Sogar in Japan ein Thema
Die online-Ausgabe der französischen Wirtschaftszeitung Les Echos prognostiziert, die Schweiz werde «eine echte Revolution» erleben: «Sie wird zur Weltmeisterin der Aktionärsdemokratie.» Auch andere Zeitungen aus den Nachbarländern platzierten das Thema prominent auf ihren Sites. So zum Beispiel Spiegel Online, Libération, Le Monde und Le Figaro.
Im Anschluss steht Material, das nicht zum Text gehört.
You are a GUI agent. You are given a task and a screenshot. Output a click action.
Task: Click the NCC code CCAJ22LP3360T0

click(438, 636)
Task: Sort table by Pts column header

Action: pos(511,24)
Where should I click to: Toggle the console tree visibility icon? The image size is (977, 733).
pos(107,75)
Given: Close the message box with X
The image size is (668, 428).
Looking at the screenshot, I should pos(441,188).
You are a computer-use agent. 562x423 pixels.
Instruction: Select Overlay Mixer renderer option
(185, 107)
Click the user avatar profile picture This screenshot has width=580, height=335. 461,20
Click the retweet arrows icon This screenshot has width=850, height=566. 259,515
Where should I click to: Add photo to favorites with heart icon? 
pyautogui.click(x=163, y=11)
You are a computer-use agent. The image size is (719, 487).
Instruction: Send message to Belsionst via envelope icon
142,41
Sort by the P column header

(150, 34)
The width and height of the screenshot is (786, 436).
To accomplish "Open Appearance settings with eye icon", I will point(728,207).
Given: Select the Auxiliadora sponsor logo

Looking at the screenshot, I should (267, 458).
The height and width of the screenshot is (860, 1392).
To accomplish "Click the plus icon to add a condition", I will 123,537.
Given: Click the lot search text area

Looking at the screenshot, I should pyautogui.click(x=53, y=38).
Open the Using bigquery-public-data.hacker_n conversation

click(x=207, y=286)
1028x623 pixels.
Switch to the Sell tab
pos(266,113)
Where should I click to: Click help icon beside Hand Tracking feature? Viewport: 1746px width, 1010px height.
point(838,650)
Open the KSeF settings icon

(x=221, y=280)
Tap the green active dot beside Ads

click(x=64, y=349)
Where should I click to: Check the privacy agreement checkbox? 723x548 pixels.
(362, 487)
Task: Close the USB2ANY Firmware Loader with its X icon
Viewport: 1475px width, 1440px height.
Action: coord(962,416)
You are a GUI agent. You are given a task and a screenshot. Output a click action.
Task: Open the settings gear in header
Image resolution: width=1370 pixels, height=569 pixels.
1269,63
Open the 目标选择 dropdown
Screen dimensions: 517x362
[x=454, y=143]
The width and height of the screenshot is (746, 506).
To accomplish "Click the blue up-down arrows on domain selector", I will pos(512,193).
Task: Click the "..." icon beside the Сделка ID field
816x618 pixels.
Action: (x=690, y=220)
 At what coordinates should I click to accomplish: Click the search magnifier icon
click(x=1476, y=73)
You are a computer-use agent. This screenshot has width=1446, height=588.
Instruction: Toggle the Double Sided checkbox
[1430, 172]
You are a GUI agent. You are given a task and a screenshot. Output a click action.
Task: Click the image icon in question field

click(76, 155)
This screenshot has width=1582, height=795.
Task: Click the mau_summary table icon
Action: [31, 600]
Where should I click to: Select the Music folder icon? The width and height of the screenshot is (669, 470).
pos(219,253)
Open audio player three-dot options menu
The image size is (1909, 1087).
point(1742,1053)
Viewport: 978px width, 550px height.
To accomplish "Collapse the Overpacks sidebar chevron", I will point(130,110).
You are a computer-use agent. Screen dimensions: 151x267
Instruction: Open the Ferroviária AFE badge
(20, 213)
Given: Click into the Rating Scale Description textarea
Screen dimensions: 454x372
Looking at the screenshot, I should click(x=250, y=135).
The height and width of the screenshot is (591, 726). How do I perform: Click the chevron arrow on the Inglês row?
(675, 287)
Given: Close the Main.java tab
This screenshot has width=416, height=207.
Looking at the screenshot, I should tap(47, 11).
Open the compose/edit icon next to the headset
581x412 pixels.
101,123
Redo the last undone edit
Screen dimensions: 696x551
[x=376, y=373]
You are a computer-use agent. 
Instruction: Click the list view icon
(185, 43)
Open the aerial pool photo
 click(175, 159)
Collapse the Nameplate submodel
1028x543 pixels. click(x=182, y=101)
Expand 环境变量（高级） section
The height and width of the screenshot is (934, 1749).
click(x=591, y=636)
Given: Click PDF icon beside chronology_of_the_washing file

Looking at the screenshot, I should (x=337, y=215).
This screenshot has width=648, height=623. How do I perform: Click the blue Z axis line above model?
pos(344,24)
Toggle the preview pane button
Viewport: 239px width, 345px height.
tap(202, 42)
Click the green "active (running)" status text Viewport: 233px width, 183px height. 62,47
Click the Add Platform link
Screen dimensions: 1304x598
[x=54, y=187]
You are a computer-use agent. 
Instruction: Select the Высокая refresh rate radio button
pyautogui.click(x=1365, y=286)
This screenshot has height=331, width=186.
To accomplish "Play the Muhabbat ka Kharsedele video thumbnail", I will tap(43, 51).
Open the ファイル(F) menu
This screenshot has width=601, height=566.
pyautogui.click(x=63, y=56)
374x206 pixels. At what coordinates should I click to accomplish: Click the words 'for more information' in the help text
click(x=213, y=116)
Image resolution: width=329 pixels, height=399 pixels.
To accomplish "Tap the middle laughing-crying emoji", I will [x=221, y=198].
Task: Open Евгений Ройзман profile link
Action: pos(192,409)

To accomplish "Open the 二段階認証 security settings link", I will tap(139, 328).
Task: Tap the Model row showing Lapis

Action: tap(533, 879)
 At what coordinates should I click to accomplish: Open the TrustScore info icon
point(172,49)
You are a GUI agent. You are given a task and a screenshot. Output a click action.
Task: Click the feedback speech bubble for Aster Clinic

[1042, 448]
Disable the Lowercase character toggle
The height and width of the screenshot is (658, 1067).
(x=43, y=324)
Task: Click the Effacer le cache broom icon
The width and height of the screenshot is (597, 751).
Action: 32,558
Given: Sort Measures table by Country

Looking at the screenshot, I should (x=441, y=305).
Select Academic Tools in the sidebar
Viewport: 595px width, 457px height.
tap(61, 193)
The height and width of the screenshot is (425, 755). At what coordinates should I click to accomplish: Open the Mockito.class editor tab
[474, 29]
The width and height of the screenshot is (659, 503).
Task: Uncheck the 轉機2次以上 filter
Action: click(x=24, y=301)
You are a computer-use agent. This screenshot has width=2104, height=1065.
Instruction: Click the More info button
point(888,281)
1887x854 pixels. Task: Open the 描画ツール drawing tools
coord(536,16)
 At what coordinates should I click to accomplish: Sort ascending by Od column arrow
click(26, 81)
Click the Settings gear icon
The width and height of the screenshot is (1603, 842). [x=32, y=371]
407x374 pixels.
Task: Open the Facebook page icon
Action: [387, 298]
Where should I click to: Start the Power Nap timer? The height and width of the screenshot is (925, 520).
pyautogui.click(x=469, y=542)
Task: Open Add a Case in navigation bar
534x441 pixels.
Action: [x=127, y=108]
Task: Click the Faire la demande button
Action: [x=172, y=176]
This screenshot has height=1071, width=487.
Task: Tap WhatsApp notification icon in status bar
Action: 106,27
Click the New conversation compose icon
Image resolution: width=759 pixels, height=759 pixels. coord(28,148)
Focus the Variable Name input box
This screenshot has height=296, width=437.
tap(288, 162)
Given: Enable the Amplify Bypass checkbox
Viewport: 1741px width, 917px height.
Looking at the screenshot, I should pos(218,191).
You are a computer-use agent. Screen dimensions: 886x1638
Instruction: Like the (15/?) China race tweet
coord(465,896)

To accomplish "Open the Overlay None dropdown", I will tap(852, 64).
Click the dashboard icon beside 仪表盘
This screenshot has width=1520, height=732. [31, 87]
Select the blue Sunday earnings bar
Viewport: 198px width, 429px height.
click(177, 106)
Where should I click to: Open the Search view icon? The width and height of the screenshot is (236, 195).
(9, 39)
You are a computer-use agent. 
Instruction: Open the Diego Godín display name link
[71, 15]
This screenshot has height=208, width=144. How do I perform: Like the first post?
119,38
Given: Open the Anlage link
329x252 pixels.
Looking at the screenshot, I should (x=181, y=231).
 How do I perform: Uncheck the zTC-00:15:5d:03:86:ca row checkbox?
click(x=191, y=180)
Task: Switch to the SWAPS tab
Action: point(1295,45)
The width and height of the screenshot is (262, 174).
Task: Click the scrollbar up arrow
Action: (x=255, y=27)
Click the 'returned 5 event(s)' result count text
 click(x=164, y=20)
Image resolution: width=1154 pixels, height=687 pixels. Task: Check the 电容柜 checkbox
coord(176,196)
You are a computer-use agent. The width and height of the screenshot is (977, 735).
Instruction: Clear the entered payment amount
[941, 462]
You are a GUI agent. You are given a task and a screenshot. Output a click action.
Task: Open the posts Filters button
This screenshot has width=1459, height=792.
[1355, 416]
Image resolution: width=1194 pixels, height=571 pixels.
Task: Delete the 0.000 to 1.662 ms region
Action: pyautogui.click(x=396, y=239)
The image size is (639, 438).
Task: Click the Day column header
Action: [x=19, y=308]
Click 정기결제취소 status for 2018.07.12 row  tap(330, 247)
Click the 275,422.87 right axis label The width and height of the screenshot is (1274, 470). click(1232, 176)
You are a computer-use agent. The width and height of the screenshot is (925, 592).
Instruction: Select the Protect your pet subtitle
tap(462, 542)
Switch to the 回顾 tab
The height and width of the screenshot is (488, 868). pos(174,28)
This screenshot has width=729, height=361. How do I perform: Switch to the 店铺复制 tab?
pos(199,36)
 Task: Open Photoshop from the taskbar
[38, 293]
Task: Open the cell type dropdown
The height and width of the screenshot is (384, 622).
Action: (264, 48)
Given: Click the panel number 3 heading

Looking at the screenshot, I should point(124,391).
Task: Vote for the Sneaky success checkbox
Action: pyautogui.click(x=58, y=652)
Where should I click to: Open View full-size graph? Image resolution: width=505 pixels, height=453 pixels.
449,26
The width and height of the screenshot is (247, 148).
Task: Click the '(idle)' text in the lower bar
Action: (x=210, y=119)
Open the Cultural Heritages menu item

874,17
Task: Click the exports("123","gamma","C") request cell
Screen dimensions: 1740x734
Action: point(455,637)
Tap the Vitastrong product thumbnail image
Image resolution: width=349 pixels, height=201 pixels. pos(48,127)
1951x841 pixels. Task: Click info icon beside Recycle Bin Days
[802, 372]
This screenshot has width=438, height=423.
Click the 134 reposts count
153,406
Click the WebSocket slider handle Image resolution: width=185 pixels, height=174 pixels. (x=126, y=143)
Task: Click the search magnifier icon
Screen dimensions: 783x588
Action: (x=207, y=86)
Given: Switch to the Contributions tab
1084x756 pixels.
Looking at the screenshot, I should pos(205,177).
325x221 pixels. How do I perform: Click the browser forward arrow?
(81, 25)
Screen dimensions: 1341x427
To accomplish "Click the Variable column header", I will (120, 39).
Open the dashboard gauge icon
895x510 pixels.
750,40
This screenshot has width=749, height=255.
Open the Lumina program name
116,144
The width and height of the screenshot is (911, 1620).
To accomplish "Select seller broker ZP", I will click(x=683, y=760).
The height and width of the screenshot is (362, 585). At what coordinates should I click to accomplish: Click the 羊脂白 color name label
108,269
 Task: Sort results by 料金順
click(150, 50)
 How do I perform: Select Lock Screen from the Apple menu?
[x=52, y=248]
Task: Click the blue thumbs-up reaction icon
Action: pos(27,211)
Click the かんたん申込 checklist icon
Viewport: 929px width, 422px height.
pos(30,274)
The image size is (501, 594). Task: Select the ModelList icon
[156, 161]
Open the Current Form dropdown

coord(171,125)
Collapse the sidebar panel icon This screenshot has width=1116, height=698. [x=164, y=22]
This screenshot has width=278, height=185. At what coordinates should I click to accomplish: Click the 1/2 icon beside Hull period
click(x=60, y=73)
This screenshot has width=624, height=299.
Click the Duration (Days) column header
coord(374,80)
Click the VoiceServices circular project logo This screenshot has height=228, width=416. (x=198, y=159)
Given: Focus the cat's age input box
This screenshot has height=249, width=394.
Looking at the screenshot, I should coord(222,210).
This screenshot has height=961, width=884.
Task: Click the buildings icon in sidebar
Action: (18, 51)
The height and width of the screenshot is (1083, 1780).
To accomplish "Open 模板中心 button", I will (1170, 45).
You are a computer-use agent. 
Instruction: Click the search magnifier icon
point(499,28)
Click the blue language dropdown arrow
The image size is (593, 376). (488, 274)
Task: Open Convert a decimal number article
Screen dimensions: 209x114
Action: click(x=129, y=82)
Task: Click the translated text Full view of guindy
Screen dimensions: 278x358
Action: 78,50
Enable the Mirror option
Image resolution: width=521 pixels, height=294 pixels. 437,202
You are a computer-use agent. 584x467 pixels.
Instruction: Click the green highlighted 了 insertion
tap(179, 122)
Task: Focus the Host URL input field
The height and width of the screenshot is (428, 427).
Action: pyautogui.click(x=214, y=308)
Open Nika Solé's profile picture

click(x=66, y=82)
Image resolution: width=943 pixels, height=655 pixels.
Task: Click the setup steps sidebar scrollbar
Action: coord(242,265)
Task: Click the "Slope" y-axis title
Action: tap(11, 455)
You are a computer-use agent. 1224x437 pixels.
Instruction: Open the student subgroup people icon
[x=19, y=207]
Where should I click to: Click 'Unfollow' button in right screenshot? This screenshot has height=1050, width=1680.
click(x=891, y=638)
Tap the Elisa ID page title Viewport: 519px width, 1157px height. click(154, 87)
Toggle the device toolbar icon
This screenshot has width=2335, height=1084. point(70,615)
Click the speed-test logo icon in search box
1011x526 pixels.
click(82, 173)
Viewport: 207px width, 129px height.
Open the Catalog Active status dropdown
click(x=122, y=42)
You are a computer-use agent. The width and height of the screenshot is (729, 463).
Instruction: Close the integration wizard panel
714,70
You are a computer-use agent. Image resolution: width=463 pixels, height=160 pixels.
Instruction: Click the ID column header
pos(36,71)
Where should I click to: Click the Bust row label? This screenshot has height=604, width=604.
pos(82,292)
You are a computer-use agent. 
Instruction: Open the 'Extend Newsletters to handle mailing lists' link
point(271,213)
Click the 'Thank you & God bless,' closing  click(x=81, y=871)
In den Augen der New York Times ist das Abstimmungsresultat ein Triumph für Thomas Minder, der damit auch einen persönlichen Kampf gegen das Management der ehemaligen Luftfahrtgesellschaft Swissair ausgetragen habe. Andere englischsprachige Zeitungen wie die Financial Times kritisieren den emotional geführten Abstimmungskampf.
Selten hat ein schweizerisches Abstimmungsthema weltweit ein so grosses Medienecho ausgelöst. So berichtet selbst die zweitgrösste Zeitung Japans, Mainichi Shinbun (Auflage 4 Millionen), über die Annahme der Minder Initiative, die von der Wirtschaft erfolglose bekämpft worden sei, denn «die Wut der Schweizer gegen die übermässigen Saläre ist explodiert».